* WHAT THE EXERCISE ASKS
Produce a copy of every line in the records that holds the string "computer".

* DATASET CONTENT
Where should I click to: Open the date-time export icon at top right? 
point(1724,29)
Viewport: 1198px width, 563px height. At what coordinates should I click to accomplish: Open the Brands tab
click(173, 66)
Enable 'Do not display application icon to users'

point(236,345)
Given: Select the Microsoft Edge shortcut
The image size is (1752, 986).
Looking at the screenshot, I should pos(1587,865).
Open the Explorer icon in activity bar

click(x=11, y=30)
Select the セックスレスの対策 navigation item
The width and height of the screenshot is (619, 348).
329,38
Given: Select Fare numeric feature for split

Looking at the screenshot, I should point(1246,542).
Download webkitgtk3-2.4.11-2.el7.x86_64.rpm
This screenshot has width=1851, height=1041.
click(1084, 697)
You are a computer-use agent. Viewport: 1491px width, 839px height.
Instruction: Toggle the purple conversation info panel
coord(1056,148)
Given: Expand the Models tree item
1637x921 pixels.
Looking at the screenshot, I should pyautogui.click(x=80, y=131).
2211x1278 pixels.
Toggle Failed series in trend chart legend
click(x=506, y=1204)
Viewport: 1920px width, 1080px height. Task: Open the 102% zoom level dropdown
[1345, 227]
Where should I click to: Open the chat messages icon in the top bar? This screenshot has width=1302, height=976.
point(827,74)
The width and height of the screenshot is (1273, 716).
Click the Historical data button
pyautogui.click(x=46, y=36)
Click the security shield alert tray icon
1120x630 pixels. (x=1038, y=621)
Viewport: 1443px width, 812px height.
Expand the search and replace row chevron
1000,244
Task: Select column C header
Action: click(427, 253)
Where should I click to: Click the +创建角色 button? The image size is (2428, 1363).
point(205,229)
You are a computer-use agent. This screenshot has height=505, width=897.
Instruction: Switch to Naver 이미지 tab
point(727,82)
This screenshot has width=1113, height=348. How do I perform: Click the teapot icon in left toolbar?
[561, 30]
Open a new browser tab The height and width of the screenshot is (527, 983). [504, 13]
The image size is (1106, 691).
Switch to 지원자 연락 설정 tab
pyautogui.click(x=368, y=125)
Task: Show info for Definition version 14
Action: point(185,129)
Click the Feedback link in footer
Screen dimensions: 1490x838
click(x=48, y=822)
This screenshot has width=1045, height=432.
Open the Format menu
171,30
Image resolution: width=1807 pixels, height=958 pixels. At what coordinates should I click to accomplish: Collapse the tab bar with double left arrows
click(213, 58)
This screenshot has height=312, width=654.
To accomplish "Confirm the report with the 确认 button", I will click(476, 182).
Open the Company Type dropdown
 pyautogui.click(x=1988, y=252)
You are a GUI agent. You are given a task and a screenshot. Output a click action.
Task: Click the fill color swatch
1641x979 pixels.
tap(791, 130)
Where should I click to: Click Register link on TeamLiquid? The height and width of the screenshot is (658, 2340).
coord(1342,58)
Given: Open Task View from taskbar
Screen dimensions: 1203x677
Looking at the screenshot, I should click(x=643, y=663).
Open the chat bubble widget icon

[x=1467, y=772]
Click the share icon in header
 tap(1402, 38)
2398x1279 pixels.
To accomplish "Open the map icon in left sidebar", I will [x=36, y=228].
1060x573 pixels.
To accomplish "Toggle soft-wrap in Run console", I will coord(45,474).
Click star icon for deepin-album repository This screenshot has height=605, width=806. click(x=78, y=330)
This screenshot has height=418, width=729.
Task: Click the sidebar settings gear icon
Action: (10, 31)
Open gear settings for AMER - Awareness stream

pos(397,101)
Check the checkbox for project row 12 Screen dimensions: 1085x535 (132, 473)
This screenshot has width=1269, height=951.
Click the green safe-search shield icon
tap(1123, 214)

* TASK RESPONSE
You are a computer-use agent. Viewport: 1491px width, 839px height.
You are a computer-use agent. This screenshot has height=505, width=897.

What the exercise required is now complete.